Non-value Added Work in Contact Centers: Identifying and Removing the Waste

Non-value added work vs value-added work concept businessman identifying money growing with baby plants

Non-value Added Work in Contact Centers: Identifying and Removing the Waste

Value-added Work vs Non-Value-added Work

Value-added (VA) activity is what a customer will pay for or pay more for: a product, service or better customer service. If the activity isn’t directly related to said product or service then it’s non-value added (NVA) work. 

This is somewhat dependent on the industry but examples of value-add are:

  • Upgrading a product matching customer needs
  • Improving self-service options
  • Creating new products 
  • Faster delivery

An employee at a huge office of a major bank had to fill out a request form to get a ream of paper, and then go to a different floor to retrieve it. That is a great example of a non-value added activity (and one that could be handled better). 

A lot of work in business is necessary non-value added activity of course (essential non-value added or ENVA). There are many tasks like filing, taxes, policy making, testing, research and organizing that don’t directly add value to a product or service, but are necessary (and until we have a robot workforce, will have to be performed by people). The key is to remove or reduce wasteful tasks like:

  • Hunting for data 
  • Fixing errors
  • Waiting on information or approvals
  • Manual analysis and oversight 

How Does This Apply to Customer Service?

Streamlining saves money and time in contact centers or customer service departments just like in any other area of business. That time is more profitable when spent on value-added activities that improve customer experience and product offerings or on efficient actions that support these.  

Don’t discount the emotional and mental drain of such wasteful processes on customer service agents and managers either. These energy drains impact productivity and can have lasting effects that ripple across a company. Addressing the non-value activities that add stress can help reduce agent churn by preventing customer service burnout.

Customer Service Management Non-Value Added Work

For management, waste tasks include:

  • Manual QA and analysis
  • Reinforcement of training/reminders
  • Managing/sorting backlogs
  • Identifying repeating issues
  • Handling inappropriately escalated interactions
  • Scheduling
  • Overly complicated policies 
  • Too many manual approvals

Customer Service Agent Non-Value Added Work

NVA customer service agent activities that can be streamlined include:

  • Too many systems/lack of integration
  • Searching for information  
  • Waiting on approvals
  • Overly complicated forms and processes
  • Long service scripts
  • Call holds and transfers
  • Unnecessary repetition of questions/information
  • Providing incorrect/unhelpful information

Ideas for Identifying and Eliminating Waste

The first part of eliminating waste activities is to identify them. Some tasks are obvious candidates for improvement, like manual QA and manual training reinforcement. These tasks can be automated with AI powered software, like CSAT.AI. This solution allows for automated analysis of interactions while simultaneously providing agents with training reinforcement in real time.

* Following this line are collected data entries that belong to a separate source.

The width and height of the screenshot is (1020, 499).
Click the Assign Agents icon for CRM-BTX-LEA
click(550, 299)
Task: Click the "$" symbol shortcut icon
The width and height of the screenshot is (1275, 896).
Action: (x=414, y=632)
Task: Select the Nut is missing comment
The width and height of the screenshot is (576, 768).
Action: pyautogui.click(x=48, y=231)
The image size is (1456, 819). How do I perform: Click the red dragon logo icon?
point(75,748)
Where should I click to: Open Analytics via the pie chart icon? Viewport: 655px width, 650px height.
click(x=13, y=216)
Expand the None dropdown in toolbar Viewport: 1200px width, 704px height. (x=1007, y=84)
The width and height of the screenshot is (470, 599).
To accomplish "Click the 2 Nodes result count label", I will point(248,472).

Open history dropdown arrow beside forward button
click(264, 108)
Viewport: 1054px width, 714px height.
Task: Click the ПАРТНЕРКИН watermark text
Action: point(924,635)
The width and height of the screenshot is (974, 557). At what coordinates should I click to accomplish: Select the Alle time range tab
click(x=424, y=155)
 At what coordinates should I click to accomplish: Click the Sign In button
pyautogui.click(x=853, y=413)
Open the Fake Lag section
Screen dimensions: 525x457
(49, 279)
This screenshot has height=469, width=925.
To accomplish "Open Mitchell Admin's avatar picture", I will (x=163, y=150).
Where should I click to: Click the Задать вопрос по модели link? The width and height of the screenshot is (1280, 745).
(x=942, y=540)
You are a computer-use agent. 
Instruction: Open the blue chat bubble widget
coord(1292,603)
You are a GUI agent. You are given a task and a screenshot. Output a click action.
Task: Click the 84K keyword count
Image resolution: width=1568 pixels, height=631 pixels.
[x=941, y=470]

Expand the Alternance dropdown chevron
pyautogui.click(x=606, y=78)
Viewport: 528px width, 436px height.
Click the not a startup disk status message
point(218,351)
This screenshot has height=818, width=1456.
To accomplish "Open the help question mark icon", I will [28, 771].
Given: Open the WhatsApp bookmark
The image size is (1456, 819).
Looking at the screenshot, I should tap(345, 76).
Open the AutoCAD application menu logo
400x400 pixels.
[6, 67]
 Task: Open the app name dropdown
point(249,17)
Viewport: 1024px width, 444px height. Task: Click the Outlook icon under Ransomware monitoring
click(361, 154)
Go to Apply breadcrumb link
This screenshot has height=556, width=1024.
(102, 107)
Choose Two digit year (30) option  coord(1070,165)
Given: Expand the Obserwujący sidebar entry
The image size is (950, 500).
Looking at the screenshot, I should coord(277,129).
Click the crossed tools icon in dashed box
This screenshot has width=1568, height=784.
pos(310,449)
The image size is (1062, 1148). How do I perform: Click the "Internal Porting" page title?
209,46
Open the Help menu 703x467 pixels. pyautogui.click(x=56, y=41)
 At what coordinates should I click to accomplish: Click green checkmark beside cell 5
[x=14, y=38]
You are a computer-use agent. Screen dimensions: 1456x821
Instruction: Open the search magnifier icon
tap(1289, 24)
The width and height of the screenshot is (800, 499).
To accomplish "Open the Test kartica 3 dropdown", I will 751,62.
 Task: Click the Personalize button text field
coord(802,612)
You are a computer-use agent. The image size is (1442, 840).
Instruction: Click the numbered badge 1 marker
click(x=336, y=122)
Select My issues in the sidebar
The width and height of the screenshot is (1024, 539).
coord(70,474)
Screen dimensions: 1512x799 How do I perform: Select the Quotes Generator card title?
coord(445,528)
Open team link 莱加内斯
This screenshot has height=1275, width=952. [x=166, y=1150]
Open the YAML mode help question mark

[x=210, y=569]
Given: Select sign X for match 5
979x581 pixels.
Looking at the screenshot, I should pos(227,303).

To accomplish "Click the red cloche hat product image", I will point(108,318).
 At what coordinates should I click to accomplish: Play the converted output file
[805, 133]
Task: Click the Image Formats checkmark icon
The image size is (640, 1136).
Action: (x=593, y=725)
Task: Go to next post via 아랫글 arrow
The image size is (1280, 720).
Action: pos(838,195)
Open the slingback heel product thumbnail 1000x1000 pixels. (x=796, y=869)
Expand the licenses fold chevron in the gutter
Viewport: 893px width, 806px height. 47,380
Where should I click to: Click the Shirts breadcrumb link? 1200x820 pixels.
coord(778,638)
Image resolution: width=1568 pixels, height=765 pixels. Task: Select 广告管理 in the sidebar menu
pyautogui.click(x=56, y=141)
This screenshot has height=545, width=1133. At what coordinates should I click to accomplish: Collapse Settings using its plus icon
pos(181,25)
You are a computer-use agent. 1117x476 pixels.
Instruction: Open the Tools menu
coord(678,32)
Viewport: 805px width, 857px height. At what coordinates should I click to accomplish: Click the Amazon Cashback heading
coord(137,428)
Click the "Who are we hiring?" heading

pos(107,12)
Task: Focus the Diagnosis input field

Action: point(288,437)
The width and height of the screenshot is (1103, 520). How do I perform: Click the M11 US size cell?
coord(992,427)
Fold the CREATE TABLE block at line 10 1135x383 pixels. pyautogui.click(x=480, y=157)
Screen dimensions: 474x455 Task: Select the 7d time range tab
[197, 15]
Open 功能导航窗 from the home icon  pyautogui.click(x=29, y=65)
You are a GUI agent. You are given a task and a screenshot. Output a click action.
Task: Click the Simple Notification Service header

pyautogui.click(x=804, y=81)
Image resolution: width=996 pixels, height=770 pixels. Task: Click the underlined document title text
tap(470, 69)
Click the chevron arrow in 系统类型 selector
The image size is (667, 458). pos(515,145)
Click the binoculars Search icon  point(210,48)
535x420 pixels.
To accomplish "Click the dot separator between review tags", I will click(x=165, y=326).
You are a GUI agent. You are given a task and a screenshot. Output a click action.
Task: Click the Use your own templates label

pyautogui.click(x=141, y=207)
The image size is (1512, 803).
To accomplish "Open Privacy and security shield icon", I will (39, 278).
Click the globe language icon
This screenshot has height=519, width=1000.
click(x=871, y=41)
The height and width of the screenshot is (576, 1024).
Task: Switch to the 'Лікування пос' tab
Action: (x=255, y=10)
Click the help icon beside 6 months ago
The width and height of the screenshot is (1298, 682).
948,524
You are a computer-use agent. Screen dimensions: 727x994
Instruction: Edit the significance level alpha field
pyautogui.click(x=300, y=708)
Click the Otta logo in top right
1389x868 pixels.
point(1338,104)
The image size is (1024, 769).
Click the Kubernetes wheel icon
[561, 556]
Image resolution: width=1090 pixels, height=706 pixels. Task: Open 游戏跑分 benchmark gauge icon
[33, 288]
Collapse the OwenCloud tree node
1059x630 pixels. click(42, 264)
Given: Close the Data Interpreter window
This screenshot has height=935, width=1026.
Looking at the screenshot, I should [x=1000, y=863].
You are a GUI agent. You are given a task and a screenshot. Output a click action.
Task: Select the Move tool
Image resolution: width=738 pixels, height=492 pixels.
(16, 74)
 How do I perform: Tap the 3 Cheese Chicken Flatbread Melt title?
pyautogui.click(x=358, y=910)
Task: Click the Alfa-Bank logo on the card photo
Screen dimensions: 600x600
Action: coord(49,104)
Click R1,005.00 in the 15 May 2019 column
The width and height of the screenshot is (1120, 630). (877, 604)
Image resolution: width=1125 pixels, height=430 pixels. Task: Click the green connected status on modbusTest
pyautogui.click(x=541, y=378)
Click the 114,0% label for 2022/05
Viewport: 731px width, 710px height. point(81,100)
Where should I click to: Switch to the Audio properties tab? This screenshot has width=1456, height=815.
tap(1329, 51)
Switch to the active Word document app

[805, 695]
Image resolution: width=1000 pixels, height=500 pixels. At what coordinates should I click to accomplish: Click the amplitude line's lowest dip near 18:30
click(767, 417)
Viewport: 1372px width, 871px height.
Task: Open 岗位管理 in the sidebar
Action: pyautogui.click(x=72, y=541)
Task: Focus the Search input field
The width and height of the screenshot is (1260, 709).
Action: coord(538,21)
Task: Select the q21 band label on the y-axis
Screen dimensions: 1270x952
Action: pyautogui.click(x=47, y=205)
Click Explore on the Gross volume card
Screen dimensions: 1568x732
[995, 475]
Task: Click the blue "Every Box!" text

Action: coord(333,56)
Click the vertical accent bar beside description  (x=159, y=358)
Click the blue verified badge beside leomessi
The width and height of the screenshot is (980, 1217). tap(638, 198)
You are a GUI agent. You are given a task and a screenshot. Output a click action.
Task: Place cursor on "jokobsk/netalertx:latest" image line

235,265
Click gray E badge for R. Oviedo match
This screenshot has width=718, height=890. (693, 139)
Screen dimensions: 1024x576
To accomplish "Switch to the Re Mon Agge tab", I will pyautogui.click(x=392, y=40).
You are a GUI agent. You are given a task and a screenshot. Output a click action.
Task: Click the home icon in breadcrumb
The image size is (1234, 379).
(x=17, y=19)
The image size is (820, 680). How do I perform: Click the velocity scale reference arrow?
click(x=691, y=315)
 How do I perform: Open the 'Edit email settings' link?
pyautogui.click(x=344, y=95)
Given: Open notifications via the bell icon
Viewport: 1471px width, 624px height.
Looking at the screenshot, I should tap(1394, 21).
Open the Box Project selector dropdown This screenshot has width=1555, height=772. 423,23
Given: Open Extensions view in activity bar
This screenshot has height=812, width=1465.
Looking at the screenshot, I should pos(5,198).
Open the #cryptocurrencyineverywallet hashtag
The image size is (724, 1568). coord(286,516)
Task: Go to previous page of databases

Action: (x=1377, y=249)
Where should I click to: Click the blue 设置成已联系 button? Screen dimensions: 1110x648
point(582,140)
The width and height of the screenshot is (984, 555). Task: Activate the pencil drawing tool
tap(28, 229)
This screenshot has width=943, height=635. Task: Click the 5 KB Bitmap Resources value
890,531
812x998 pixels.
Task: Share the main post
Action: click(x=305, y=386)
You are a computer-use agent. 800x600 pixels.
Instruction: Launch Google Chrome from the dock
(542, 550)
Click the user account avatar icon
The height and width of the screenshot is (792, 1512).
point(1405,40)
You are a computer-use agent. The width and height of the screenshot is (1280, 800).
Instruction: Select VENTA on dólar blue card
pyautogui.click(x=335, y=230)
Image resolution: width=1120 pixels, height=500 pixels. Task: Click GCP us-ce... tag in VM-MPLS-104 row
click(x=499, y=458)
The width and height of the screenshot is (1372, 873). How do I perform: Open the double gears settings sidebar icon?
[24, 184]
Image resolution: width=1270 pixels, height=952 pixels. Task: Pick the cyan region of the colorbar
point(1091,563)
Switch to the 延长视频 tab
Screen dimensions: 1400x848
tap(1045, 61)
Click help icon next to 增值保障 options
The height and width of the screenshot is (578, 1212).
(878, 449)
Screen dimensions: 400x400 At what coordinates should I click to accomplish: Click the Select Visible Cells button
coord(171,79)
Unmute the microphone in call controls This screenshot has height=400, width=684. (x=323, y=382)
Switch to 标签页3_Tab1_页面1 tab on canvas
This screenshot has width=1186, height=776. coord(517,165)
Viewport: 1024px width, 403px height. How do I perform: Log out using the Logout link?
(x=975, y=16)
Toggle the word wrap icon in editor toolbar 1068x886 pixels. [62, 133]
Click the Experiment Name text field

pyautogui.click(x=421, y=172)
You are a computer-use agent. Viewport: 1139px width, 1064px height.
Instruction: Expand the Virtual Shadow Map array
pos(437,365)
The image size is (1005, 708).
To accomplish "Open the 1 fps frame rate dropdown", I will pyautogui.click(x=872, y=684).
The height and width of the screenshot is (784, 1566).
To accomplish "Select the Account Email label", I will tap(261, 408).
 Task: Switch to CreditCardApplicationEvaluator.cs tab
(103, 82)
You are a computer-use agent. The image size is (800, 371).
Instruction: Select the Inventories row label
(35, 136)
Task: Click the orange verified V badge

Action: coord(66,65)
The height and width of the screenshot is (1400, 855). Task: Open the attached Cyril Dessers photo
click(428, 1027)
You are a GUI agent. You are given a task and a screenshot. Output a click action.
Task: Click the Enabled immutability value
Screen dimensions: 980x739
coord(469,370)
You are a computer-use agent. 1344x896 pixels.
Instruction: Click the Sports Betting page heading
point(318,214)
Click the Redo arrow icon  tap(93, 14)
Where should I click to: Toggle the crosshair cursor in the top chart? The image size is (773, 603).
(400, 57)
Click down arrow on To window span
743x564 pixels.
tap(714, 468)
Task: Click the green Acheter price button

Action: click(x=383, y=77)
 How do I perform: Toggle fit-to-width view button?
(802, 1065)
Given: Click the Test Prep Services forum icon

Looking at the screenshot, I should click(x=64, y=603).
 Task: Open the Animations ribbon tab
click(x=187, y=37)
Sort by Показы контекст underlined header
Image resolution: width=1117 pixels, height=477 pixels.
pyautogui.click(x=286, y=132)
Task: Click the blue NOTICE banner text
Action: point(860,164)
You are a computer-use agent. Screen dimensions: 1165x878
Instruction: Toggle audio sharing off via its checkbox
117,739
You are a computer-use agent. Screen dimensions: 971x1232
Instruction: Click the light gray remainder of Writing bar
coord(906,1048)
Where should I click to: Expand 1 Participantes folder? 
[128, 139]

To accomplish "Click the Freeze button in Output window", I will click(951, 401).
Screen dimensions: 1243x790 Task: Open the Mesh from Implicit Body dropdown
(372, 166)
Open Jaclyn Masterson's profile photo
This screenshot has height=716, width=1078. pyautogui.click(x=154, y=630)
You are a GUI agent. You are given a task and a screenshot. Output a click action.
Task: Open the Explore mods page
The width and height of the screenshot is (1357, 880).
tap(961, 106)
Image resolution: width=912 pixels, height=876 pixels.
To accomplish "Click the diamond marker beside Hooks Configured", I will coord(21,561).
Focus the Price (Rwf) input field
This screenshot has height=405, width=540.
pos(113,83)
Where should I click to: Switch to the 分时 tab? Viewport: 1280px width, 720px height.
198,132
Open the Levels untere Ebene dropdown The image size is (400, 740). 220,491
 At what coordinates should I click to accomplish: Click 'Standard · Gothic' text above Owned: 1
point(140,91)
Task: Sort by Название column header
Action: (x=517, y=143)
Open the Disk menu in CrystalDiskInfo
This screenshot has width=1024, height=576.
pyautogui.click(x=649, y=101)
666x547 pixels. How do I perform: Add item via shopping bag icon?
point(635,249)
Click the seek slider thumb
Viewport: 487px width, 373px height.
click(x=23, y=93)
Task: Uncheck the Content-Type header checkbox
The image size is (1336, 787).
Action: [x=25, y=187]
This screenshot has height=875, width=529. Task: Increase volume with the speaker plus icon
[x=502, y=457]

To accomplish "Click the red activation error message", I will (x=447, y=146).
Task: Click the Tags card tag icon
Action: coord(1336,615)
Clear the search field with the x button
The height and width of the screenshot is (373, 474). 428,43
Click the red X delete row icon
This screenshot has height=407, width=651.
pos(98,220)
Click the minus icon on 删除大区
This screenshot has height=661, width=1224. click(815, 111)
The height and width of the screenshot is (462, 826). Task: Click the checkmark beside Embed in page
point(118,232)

For insight into refining processes and workflows, empower agents to give feedback on what’s already in place. They can help target areas ripe for improvement. Encourage them to include tasks that are mentally and emotionally taxing too.

There are many KPIs to track in customer service. These take resources to gather and quantify, so make sure there is a plan to use them or they are a waste. Identify metrics which are the most important either for a more immediate goal or for a business’s specific niche.  

A company with a newly released product may want to know how many service interactions reference that new product. Use software with custom phrase based modeling to track specific metrics automatically. 

The Human Touch Has Value

Identifying and reducing unnecessary NVA is great, but don’t throw the proverbial baby out with the bathwater. Remember that customers are willing to pay more for great service, especially in high end products and services. Good customer service representatives keep customers coming back. 

They also fill the gap between customers and technology. Chatbots and self-service are valuable tools, but sometimes a customer doesn’t even know what to look for because they don’t know what’s wrong. Alternatively, they don’t know how to phrase their question to effectively search for an answer on a website or FAQ. Like a customer who can’t get their device to work and needs a new power cord, but all they know is that their device doesn’t work. 

Beyond that is the simple value of being heard that cannot be served by technology. In 2021, Gartner predicted that within the next five years 75% of customers will use phone support channels due to loneliness, not actual product and service issues. This poses a challenge to reducing NVA, but also highlights one of the reasons human agent interaction is important to customers. If they are willing to pay more for this portion of the service, it could be argued that engaging these connections is a value added activity. 

So when identifying waste and streamlining processes, keep in mind the value of the human touch.